The Big Picture

Delinquency is not only an unfamiliar situation for credit consumers but also one which is most often accompanied by temporary/permanent financial difficulty. Therefore, consumers display very little ability to cope with it. In this context, consumers display an ‘avoidance’ tendency – making themselves difficult to reach and making promises that they can’t keep. This leads to significant operations costs, write-offs, and frustration amongst service agents.

Transformative Solution

  1. Behavioral Sciences principle of ‘Commitment’ was deployed in the agent-customer conversation script to strengthen consumers intent to pay the dues one he has made a ‘promise to pay’.
  2. Behavioral Sciences principle of ‘Loss Aversion’ and ‘Reciprocity’ was brought into play to ensure that consumers prioritize delinquency resolution over other financial commitments.
  3. The scripts were customized to different delinquent customer segments – fresh tickets, 90 days and 180 days delinquent customers.
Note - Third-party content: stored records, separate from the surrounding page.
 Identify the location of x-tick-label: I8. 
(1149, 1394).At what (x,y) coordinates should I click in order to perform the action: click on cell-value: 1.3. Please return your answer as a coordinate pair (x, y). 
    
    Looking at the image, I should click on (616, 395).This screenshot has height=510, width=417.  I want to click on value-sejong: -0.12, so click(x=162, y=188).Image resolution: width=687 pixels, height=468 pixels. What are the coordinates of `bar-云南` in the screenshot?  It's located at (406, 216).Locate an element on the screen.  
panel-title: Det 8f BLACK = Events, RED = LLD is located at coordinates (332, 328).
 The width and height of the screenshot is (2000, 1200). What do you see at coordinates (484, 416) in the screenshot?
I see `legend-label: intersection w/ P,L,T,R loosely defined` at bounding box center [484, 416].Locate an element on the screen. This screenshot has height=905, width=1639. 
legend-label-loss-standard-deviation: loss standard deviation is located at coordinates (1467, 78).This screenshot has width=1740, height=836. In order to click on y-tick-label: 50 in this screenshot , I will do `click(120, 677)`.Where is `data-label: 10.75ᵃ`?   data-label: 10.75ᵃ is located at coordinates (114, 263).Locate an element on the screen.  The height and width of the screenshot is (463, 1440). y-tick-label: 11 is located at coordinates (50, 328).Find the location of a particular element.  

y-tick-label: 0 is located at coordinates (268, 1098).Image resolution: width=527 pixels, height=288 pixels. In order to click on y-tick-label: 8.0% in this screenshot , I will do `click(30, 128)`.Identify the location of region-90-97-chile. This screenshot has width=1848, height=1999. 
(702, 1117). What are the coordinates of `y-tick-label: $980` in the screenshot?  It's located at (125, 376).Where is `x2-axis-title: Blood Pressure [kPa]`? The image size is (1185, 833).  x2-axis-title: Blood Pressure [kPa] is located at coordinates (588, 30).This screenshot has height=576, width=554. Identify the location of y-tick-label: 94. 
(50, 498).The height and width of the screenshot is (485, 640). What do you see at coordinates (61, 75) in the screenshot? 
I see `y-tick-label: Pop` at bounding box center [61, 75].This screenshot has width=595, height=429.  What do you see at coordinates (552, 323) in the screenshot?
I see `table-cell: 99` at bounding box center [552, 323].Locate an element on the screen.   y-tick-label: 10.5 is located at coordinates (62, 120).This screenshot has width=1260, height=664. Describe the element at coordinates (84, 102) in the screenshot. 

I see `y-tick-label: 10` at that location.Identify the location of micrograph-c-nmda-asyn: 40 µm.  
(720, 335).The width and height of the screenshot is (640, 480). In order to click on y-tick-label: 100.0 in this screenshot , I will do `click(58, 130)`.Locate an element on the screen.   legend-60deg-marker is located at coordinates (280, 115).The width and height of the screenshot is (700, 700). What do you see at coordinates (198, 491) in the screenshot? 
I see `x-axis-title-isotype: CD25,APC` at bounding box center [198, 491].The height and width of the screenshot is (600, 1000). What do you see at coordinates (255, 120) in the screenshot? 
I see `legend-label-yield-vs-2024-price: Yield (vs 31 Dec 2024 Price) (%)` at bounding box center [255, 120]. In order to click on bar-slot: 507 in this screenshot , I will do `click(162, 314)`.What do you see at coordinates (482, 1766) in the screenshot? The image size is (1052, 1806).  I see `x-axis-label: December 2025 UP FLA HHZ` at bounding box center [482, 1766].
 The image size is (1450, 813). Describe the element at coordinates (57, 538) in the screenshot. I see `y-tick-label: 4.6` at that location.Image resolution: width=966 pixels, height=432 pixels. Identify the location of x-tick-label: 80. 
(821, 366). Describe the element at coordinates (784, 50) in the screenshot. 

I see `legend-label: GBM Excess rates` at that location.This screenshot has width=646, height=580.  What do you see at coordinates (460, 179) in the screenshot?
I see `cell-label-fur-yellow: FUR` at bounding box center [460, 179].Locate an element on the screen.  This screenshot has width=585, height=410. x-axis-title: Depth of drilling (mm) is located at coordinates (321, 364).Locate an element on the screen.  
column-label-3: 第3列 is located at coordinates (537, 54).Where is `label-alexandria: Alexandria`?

The solution was deployed across the bank’s multiple call centers throughout the country with minimal training requirement.

The Change

The scripting changes were intuitively appealing to the agents as they received a favorable response from customers. The subtleness of the solutions ensured that the company was able to scale the solution across multiple centers in the country. The key results of this deployment were:

  1. A 40% reduction in the number of connects with delinquent consumers before a resolution is achieved
  2. A 20% reduction in unresolved delinquencies
Deliver next best product recommendations during customer interactions

The Big Picture:

A leading retail bank was facing low customer engagement and satisfaction with its customers. The existing analytical models on product propensities generated lower accuracy, and missed critical data elements, such as offline and online interactions and transactions, and prevented an objective arbitration of offers among multiple competing product offers. This resulted in sub-optimal customer experience and lower response rates.

Transformative Solution:

To address the company’s challenges, a new next best product and service recommender was built using deep learning. It was designed to predict the top three recommendations from among a wide suite of products, and for services.

A single customer view was prepared with 4,000+ attributes such as customer product holdings, transactions, in-bank transactions, and online interactions.

The models were tested on a select population within the lead scoring platform and deployed centrally.

The Change:

As a result of the engagement, customer product-offtake rates jumped by 60%, resulting in significantly higher marketing ROI.